But I'm relatively convinced that interfaces/protocols that require coupling
of implementations are clearly inferior to the ones that are implicit.

------
hifier
There are some contradictions here. For example the author the following
statement about encapsulation violations being permitted, but not followed as
best practice:

"JavaScript does not enforce private state, but it’s easy to write well-
encapsulated programs: simply avoid having one object directly manipulate
another object’s properties. Forty years after Smalltalk was invented, this is
a well-understood principle."

However, the author doesn't seem to really understand this as he makes the
case that access to private state and behavior of a "superclass" violates
encapsulation:

"In JavaScript (and other languages in the same family), classes and
subclasses share access to the object’s private properties. It is not possible
to change an implementation detail for Account without carefully checking
every single subclass and the code depending on those subclasses to see if our
internal, “private” change will break them."

Well, yes they do allow access, but that doesn't mean you have to use it! This
is considered bad practice when extending any class in other languages that
I'm familiar with (C++, Ruby). Please take some of your own advice.
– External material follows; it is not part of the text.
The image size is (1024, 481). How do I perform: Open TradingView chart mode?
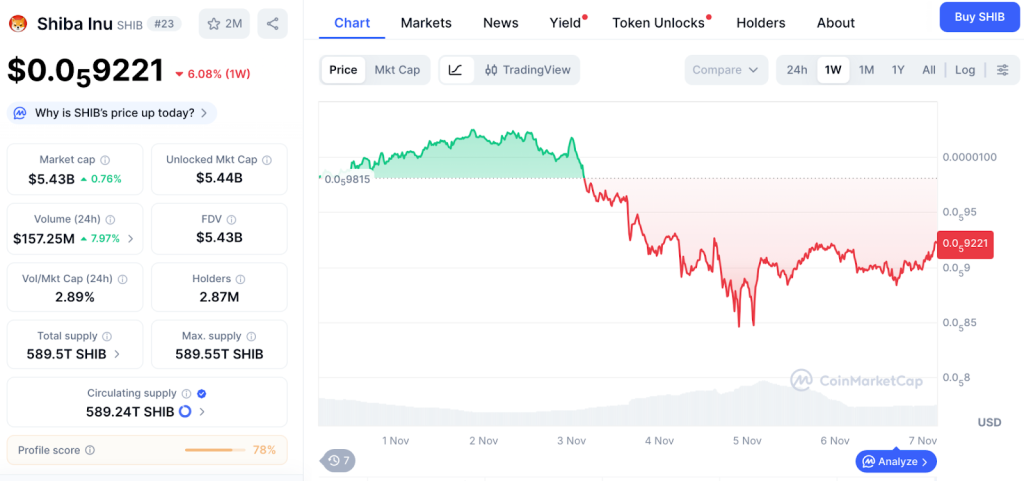527,70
I do agree that hierarchies do not fit the real world as well the contrived
examples from my first OOP classes and they should be used with extreme
caution. Let's not throw out the baby with the bath water, however.

------
kwamenum86
I used to find these types of articles useful. But now I see them more as
dogma. Great engineers don't struggle with things like JavaScript inheritance
because they understand best practices and trade offs. So in general, I find
it more useful to read about best practices and trade offs than "xyz
considered harmful" articles that don't present viable alternatives to xyz.

That said whenever I see something on raganwald.com I'll still read it :)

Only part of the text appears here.